金・銀インキを使用する場合の注意点
金銀のインキは着色剤として金属粉を用いている関係から、インキの特性も他の色のインキとは大きく異なります。不透明色であることから色が掛け合わされる箇所では下地の色を覆い隠し、また、もう一方のインキの印刷結果に悪影響を与える場合もあり、インキの特性を理解していないと思いがけない印刷トラブルに繋がってしまいます。
オーバープリント指定
金銀インキが不透明インキである理由から、DTPデータ制作では金銀インキと他の色とのあいだではすべてオーバープリントなし(ヌキ)に設定することが基本的な考え方となります。しかし、印刷する用紙や、諸条件によっては印刷時に見当を完全にあわせることが難しく、輪郭部に白フチが出てしまうことがあります。特に細い画線部では目立つこともあって、絵柄に応じた適切な判断が必要となります。
※オーバープリントについて詳しくは「オーバープリント」をご覧ください。
刷り順による印刷結果の違いなど
不透明インキである金銀を先に印刷しておけば問題がないかというと、そう簡単なわけではありません。印刷機を1回通すだけで瞬時に複数の色を続けて印刷できる多色刷印刷機の場合、先に刷られた金銀インキが完全に乾かないまま次のインキが刷り重ねられると、インキ量が100%完全には転移しないため、刷り重ねられる色は十分な印刷濃度を得ることができない場合があります。

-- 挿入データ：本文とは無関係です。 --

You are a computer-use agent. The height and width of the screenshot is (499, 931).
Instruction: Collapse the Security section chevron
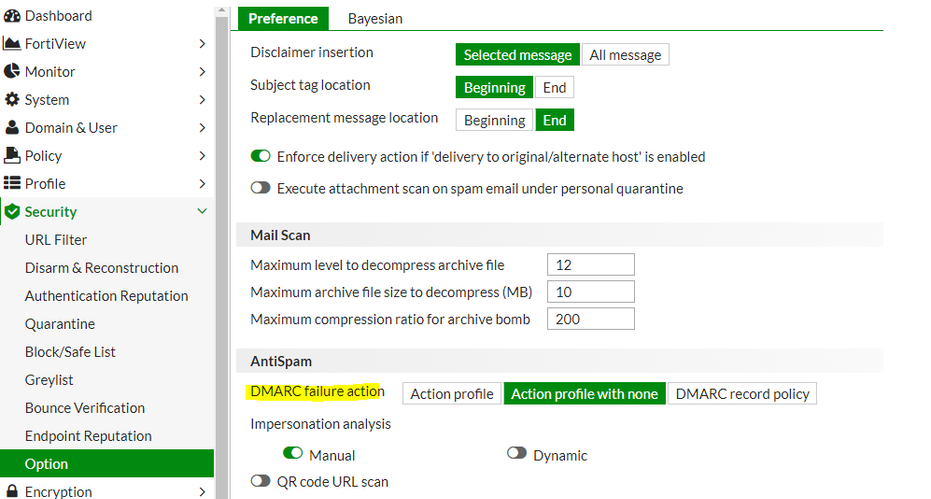pos(202,212)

金銀インキが十分に乾燥した後に、2回目の通しで別の色を印刷するのであれば、この問題はある程度改善されますが工数が増えるデメリットがあります。またこの場合でも下地の色に影響されることに違いはなく、スミ刷り以外の場合は発色への影響を見極めておく必要があります。

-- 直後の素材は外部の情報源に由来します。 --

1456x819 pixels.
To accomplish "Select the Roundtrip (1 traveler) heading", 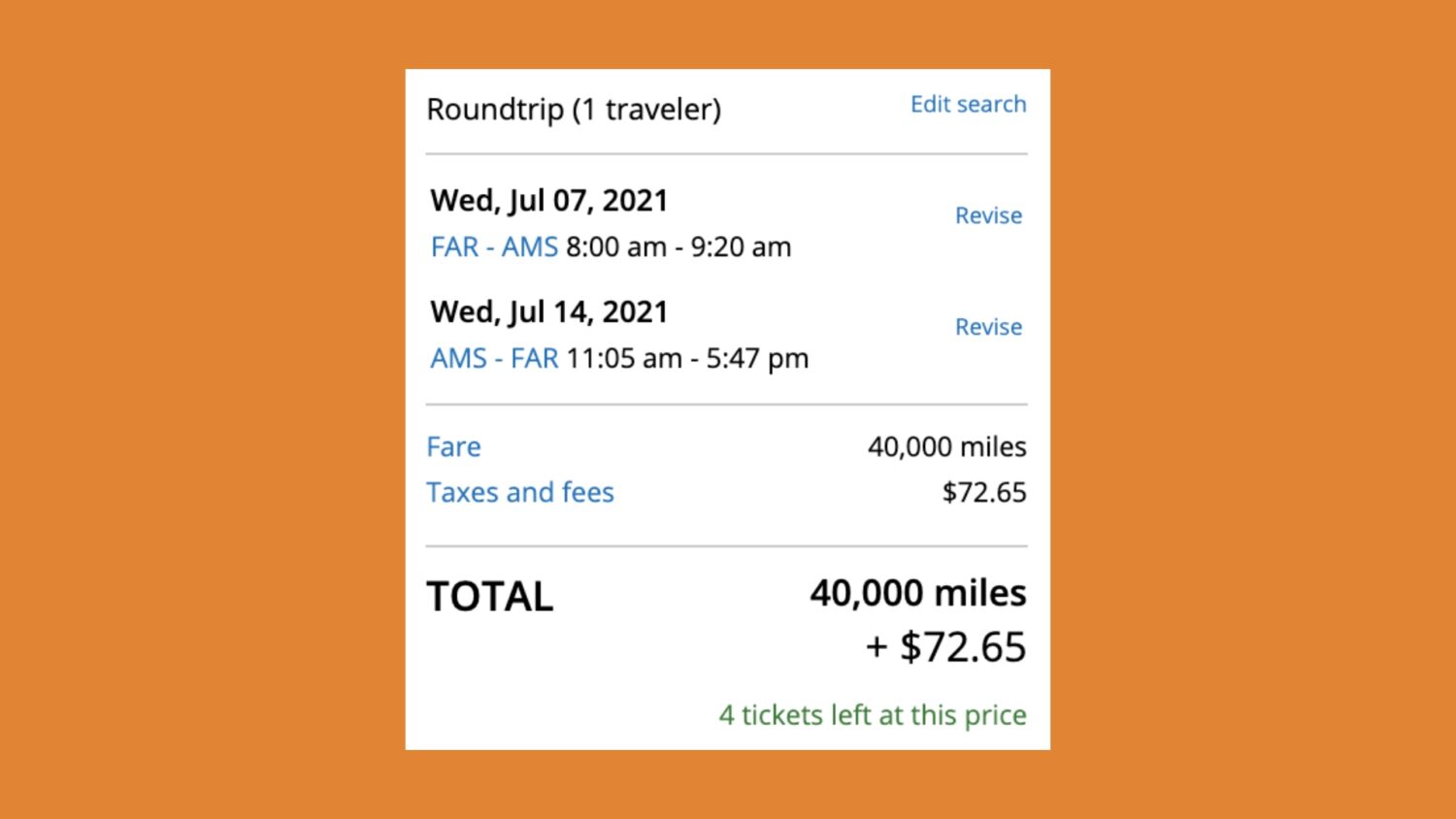I will pos(574,109).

特に色校正では時間を掛けて版を刷り重ねていくことが多く、多色刷印刷機による本刷りとは印刷結果が大きく異なってしまうこともあります。間違いのない確認をするには印刷条件をそろえておくなど事前の注意が必要です。
事前にご相談ください
以上のように、金銀インキを使った印刷物は印刷条件、DTPデータの設定によっては意図しない印刷結果になることがあります。当社では印刷仕様や納期、その他のご希望を元に適切なアドバイスをさせていただきます。ご不明な点がありましたらどうぞお気軽にお問い合わせください。
金・銀インキを鮮やかに見せるTips
金・銀インキを使用する際、金インキの下地にはイエローの平網、銀インキの下地にはスミの平網を引くことで、より金・銀を鮮やかに見せることができます。
※図はイメージであり、実際の発色とは異なります。